CPTS #07: Pivoting, Tunneling, and Port Forwarding

Metasploit could really help make this pivot easier to manage.

Skills Assessment

According to the challenge description, we are given a webshell on the foothold server. We will use this foothold server to pivot and enumerate other hosts. Proceed to answer the questions after gathering information from the foothold server.

While reading a file in the home directory of the webadmin user, we discovered login credentials for another server.

I will use Metasploit to perform pivoting (refer back to the lesson content for detailed steps). After configuring the proxy, I will scan for online hosts within the 172.16.5.0/16 IP range. I discovered two IPs — one belonging to the foothold server and another belonging to a different machine.

I performed an Nmap scan on the .35 server and found several open ports, including RDP, SMB, and others.

Using the credentials found in the file, I successfully logged in to the discovered server via RDP.
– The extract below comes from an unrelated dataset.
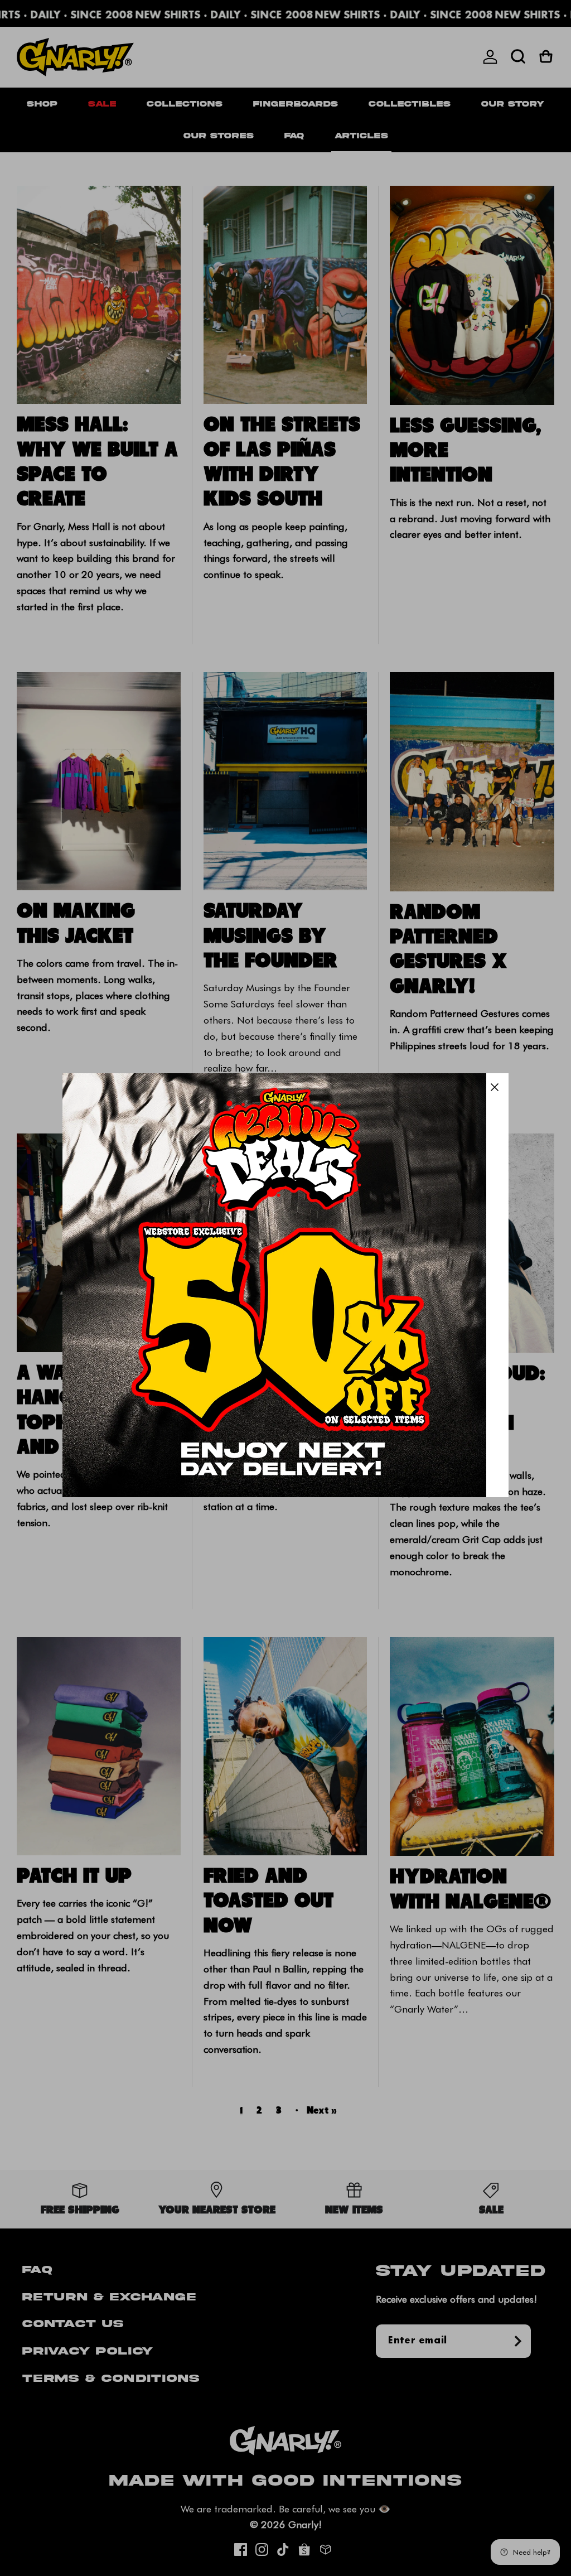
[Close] (494, 1087)
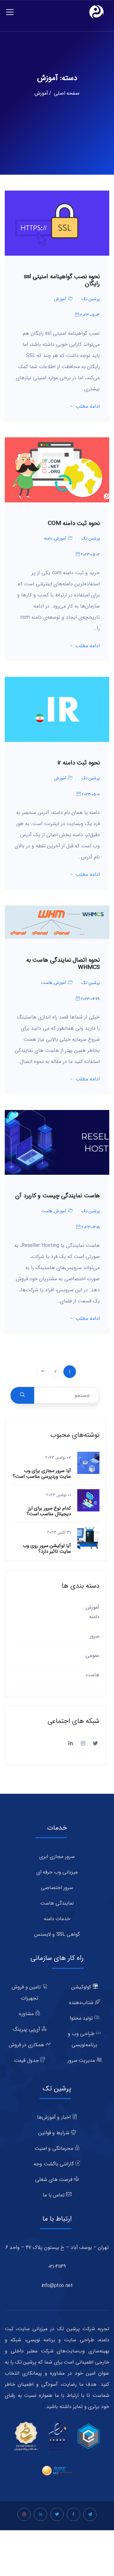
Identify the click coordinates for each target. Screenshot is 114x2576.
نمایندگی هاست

At this point, I proceeded to enumerate the server and found the first flag file. I then read its contents and submitted the answer.

The task requires identifying a vulnerable user, and the hint suggests dumping credentials from the LSASS process. I transferred Mimikatz to the target server and used it to dump the LSASS process. From the output, I was able to extract additional credentials belonging to the user vfrank.

I proceeded to use the runas command to launch a command prompt as the user vfrank.

Next, we need to enumerate which hosts are active within the 172.16.6.0 range. During this step, we discovered that two hosts are online: 172.16.6.25 and 172.16.6.45.

From the CMD session running as vfrank, we will proceed to RDP into the servers at 172.16.6.25 and 172.16.6.45 to retrieve the flag files.

There is a shared drive on this machine. Accessing it, we are able to obtain the final flag.